CNA Staff, Jan 7, 2021 / 08:01 pm MT (CNA).- In a setback for pro-life efforts, federal judges have upheld injunctions or imposed new injunctions against multiple Arkansas prolife laws, including bans on late-term abortion and bans on abortions that target a child with Down syndrome or because of his or her sex.
A three-judge panel of the 8th U.S Circuit Court of Appeals sided with a lower district court’s 2019 ruling blocking the measures. The panel upheld the injunctions against two laws on the grounds that they would create a legal barrier to abortion before the viability of the unborn child, about 24 weeks into pregnancy.
The first law bans abortions after 18 weeks of pregnancy, except in cases of rape, incest, and medical emergency. They would require doctors who perform abortions to be board-certified or eligible in obstetrics and gynecology.
The other law would prohibit abortions based solely on a Down syndrome diagnosis for the baby.
The new regulations had been set to go into effect July 2019 before injunctions blocked them.
The appellate court said the constitutionality of the statute is “obviously subject to change in the future” but “well established in this circuit today.” The court said Jan. 6 that no evidence was presented that viability had moved to 18 weeks, and there was “undisputed evidence” that post-viability abortions are not performed in Arkansas.
Arkansas Attorney General Leslie Rutledge criticized the ruling.
“Following the 8th Circuit’s decision against Arkansas’ late-term abortion ban and Down-syndrome-selection ban, I plan to seek further review of this decision in order to uphold Arkansas’s laws which protect the lives of the unborn and the health of the mothers,” she said.
Rutledge sees the laws as a means to overturn pro-abortion rights precedents like the 1992 Planned Parenthood v. Casey decision.
“The Supreme Court must limit and ultimately overturn Casey and I plan to do everything in my power to see that they do,” she said, according to the Associated Press.
Holly Dickson, executive director of the American Civil Liberties Union of Arkansas, said the ruling is “a victory for all Arkansans and a decisive repudiation of Arkansas politicians’ ongoing crusade to deny people the right to make their own medical decisions and force them to continue pregnancies against their will.”
In August 2019, District Court Judge Kristine Baker of the Eastern District of Arkansas had blocked the two laws pending legal challenges. She said women would “suffer irreparable harm” if the laws were to be enforced. The measures unconstitutionally restrict abortion before an unborn child can survive outside of the womb, she said.
In a separate Jan. 7 ruling, Baker issued a preliminary injunction against four other abortion laws passed in 2017.
These laws include a ban on abortions based solely on the sex of the baby, including requirements that doctors seek the medical records of any woman seeking an abortion who knows the sex of her unborn child.
One of the enjoined laws regulates the preservation and disposal of tissue from aborted babies. Another law requires doctors performing abortions on patients under 16 years old to inform police.
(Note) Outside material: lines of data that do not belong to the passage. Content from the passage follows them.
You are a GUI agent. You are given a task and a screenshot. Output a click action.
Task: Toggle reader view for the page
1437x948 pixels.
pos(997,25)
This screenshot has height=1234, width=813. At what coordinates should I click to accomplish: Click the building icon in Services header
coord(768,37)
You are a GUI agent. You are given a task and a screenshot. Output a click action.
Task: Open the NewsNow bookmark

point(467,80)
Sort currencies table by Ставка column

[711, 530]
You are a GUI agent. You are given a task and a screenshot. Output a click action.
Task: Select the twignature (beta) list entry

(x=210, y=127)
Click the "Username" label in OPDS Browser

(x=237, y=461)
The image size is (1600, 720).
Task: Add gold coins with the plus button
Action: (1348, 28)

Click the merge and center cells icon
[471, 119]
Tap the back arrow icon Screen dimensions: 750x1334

Another enjoined law prohibits a second-trimester abortion method known as “dilation and evacuation,” by which an unborn baby is dismembered. Backers of the procedure say it is common and safe for second-trimester abortions, while foes consider it “dismemberment abortion.”
In Arkansas in 2015, the abortion procedure was used in 638 out of 3,771 abortions, the Arkansas Democrat-Gazette said.
The appeals court dismissed part of the case involving requirements that doctors who perform abortion be board-certified or board-eligible.
Little Rock Family Planning Services, Arkansas’ only surgical abortion clinic, had previously said that it could have to close if the laws were to be enforced. Only one physician at the facility was OB-GYN board certified or eligible, and only rarely worked there at the time the law was passed.
The abortion clinic has since hired a board-certified OB-GYN, and said its objections have been rendered moot. The appellate court dismissed that part of the case and ordered Baker to lift her order blocking the law’s enforcement, the Associated Press reports.
Rutledge previously defended the board certification requirement as being in the interest of women’s health and safety. Critics argued that it was extreme and would limit women’s access to abortion.
Stephanie Sharp, a spokeswoman for the Arkansas attorney general, commented on the actions against the four laws.
“Those regulations protect unborn girls from systematic discrimination, protect children from predators and sex traffickers, require the respectful treatment of human remains, and prohibit a particularly barbaric and inhumane late-term abortion practice,” said Sharp. She voiced confidence that the Eighth Circuit would overturn the injunctions.
In August the Eighth U.S. Circuit Court of Appeals vacated Baker’s 2017 injunction against the laws and asked her to use a different legal standard, the Arkansas Democrat-Gazette reports.
Arkansas currently has a 20-week abortion ban, enacted in 2013, which has yet to be challenged in court.
In February 2019, state Governor Asa Hutchinson signed a “trigger law” which would ban most abortions in the event the Supreme Court overturns the 1973 Roe v. Wade court decision that recognized abortion as a constitutional right in the United States.